5. Click OK. The new expression is displayed in the Expression column of the Receiver Mapping Configuration tab.
Conditional operators in custom expressions. The following operators are available:
*== equal to
*!= not equal
*lt less than
*gt greater than
*le less than or equal
*ge greater than or equal
*and
*or
*empty null or empty
*not
A number of methods are available for common string operations such as the ones listed below.
*contains()
*endsWith()
*equals()
*equalsIgnoreCase()
*matches()
*startsWith()
For a complete list of the available methods as well as details for using these methods, see JUEL mapping expressions reference for JMS.
Custom conditional expression examples. In most cases the decision about which Apama event type to map to for a given JMS message is based on a JMS message property value or sometimes a header, such as JMSType. In other cases, when there is no alternative, the decision is made by parsing XML content in the document body and evaluating an XPath expression over it. Here are some examples of typical conditional expressions.

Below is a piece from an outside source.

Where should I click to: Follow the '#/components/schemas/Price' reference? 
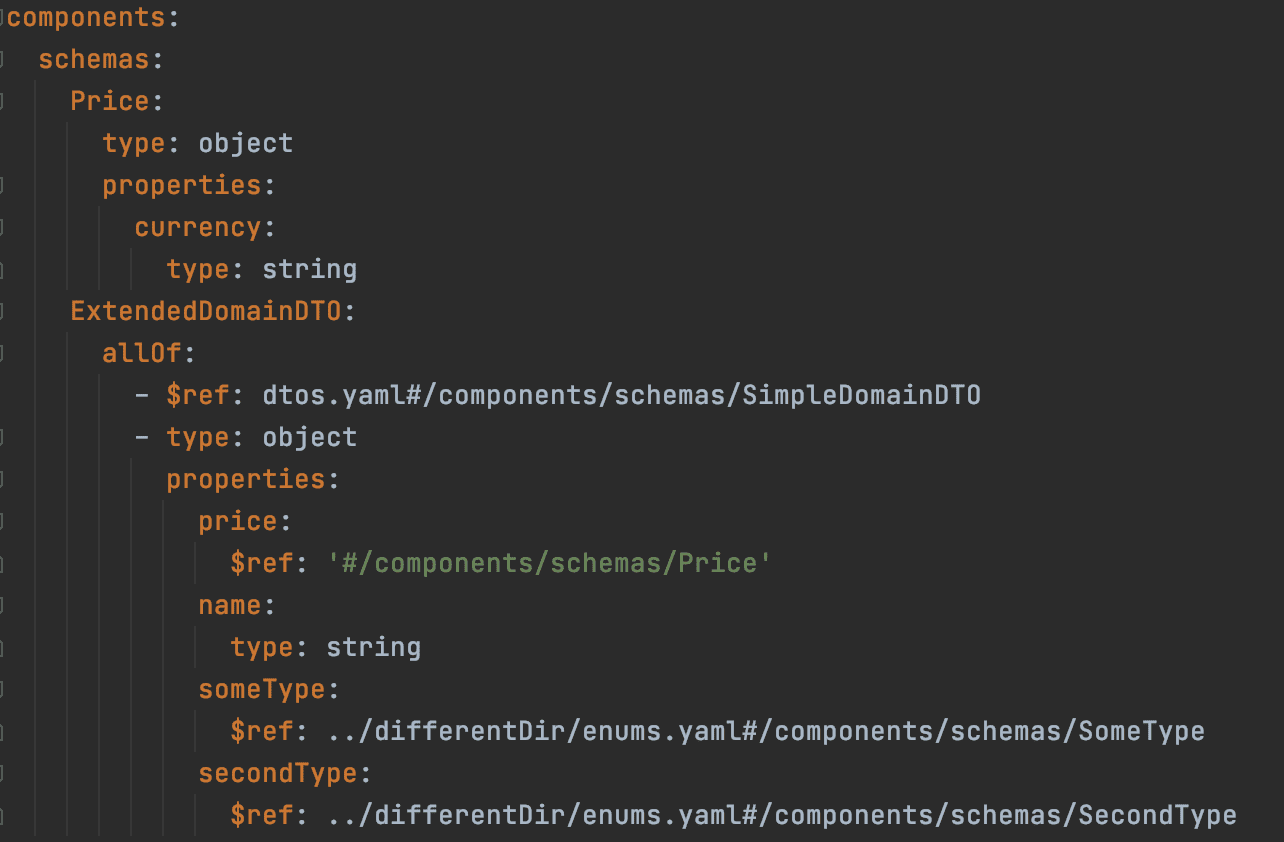pyautogui.click(x=550, y=563)
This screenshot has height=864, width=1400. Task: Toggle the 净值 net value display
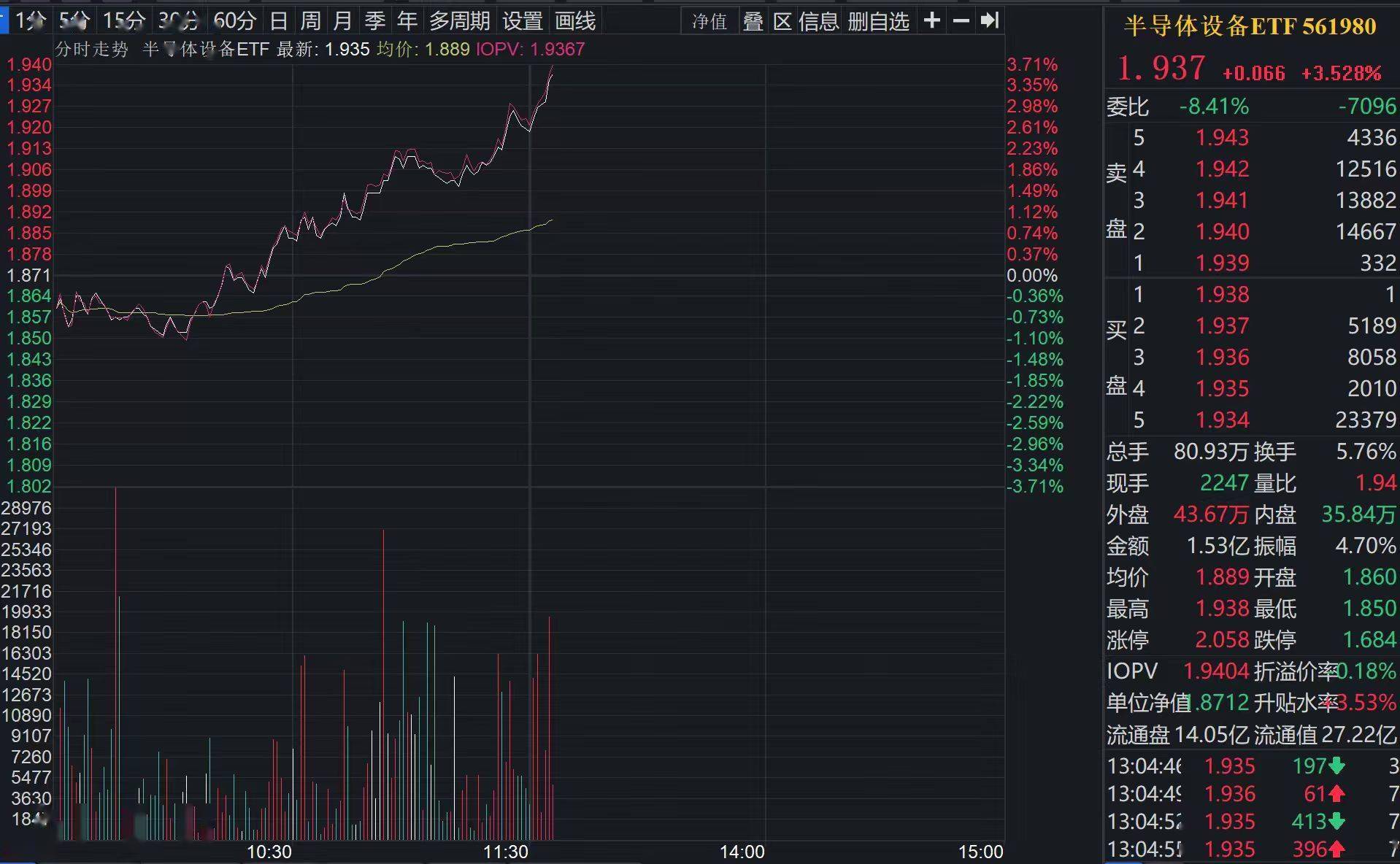709,21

*JUEL boolean expression based on a JMS string property value:
${jms.property['MY_MESSAGE_TYPE'] == 'MyMessage1'}
*JUEL boolean expression based on a JMS header value:
${jms.header['JMSType'] == 'MyMessage1'}
*JUEL boolean expression based on the existence of the XML root element message1 in the body of a TextMessage:
${xpath(jms.body.textmessage, 'boolean(/message1)')}
*JUEL boolean expression based on testing the value of an XML attribute in the body of a TextMessage:
${xpath(jms.body.textmessage, '/message/info/@messageType') == 'MyMessage'}
*JUEL boolean expression for matching based on message type (TypeMessage, MapMessage, BytesMessage, ObjectMessage, or Message):
${jms.body.type == 'TextMessage'}
The following boolean JUEL expressions show advanced cases demonstrating what is possible using JUEL and illustrating how the syntax works with example XML documents.

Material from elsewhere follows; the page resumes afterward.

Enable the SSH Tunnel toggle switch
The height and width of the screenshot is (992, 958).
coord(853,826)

*JUEL expression that matches all messages:
${true}
*greater than numeric operator:
${jms.property['MY_LONG_PROPERTY'] gt 120}
*Using backslash to escape quotes inside a JUEL expression:
${jms.body.textmessage == 'Contains \'quoted\' string'}
*Operators not, and, or, and empty:
${not (jms.property['MY_MESSAGE_TYPE'] == 'MyMessage1' or
jms.property['MY_MESSAGE_TYPE'] == 'MyMessage2') and
not empty jms.property['MY_MESSAGE_TYPE']}
*Testing the value of an entry in the body of a MapMessage:
${jms.body.mapmessage['myMessageTypeKey'] == 'MapMessage1'}
*An advanced XPath query (and use of JUEL double-quoted string literal and XPath single-quoted string literal in the same expression)

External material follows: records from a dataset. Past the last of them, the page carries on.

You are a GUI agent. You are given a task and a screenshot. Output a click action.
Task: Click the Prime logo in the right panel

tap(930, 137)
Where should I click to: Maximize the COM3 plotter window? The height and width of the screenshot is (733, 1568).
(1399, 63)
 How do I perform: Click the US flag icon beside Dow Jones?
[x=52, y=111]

${xpath(jms.body.textmessage, " (count(/message3/e) > 2) and
/message3/e[2] = 'there' and
(/message3/e[1] = /message3/e[3]) ")}
For an XML document such as
<message3><e>Hello</e><e>there</e><e>Hello</e></message3>
*XPath namespace support:
${xpath(jms.body.textmessage, " /message4/*[local-name()='element1' and
namespace-uri()='http://www.myco.com/testns']/text() ") ==
'Hello world'}
For an XML document such as
<message4 xmlns:myprefix="http://www.myco.com/testns">
<element1>No namespace</element1>
<myprefix:element1>Hello world</myprefix:element1></message4>
*Recursively parsing XML content nested in the CDATA section of another XML document:
${xpath( xpath(jms.body.textmessage, '/messageA/text()'),
'/messageB/text()') == 'MyNestedMessageType'}
For an XML document such as
<messageA><![CDATA[
<messageB>MyNestedMessageType</messageB> ]]>
</messageA>
*Check if a JMS string property value contains the specified value:
${jms.property['MY_MESSAGE_TYPE'].contains('Apama')}
*Check if a JMS TextMessage body matches the specified regular expression:
${jms.body.textmessage.matches('.*inb*[ou]*r') }
For a table of expressions for getting and setting values in JMS messages and recommended mappings to Apama event types, see JUEL mapping expressions reference for JMS.